Сколько коммунистов, чуть не тысяча, от голов черно все! В двухмиллионном городе — тысяча коммунистов; потом, когда партия возьмет власть в свои руки, такая цифра, может быть, покажется мелочью, но до Освобождения роль партии не сводилась лишь к атаке с оружием в руках, к рытью оборонительных окопов — во мраке вражеского логова каждый коммунист был на вес золота! Потому-то и ограничили контакты, так что Чжун Ичэн никого из партийцев, кроме непосредственного руководителя своей ячейки, не знал (четыре дня назад и его бойцы знакомы друг с другом не были). Ну как тут было не поразиться сегодня, не возликовать, увидев в огромном зале могучую армию товарищей по революции? Так малыш, тихонько плывший себе на резиновой лодочке по крохотной речушке, вскарабкавшись на океанский лайнер, вдруг оказывается в беспредельности свистящих ветров и гороподобных валов. Это ощущение и возникло у Чжун Ичэна в тот миг.
И можно представить себе его состояние, когда в зале в довершение всего зазвучал величественный гимн:
Вставай, проклятьем заклейменный,
Весь мир голодных и рабов…
Какой-то товарищ в военной форме (конечно, тоже член партии!) размашисто дирижировал, отбивал такт, организуя стройное пение «Интернационала». О подобном могучем хоре Чжун Ичэн раньше только читал — в советских книгах большевики так поднимались на восстание.
Вздувайте горн и куйте смело,
Пока железо горячо…
Какие слова, ритм, какой хор тысячи героев-коммунистов, бывших голодными, клеймеными рабами, чья жизнь недавно и гроша медного не стоила, а нынче кующих, «пока железо горячо», свое будущее.

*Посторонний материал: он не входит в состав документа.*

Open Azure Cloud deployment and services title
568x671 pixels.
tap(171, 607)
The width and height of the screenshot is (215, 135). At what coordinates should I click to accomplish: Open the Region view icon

От этих строк кровь у Чжун Ичэна закипала.
Никогда прежде не слышал он такого величественного, такого взволнованного, прочувствованного пения, оно звало в ряды демонстрантов, хотелось разбрасывать листовки, громить тюрьмы, срывать оковы, с оружием в руках выйти на «последний и решительный бой» со старым миром… Обливаясь жаркими слезами, Чжун Ичэн крепко сжимал кулаки. И смотрел на два красных партийных знамени над трибуной и большой портрет вождя партии товарища Мао Цзэдуна между ними. В дымке слез портрет терял четкие очертания, увеличиваясь в размерах, излучая ослепительное сияние.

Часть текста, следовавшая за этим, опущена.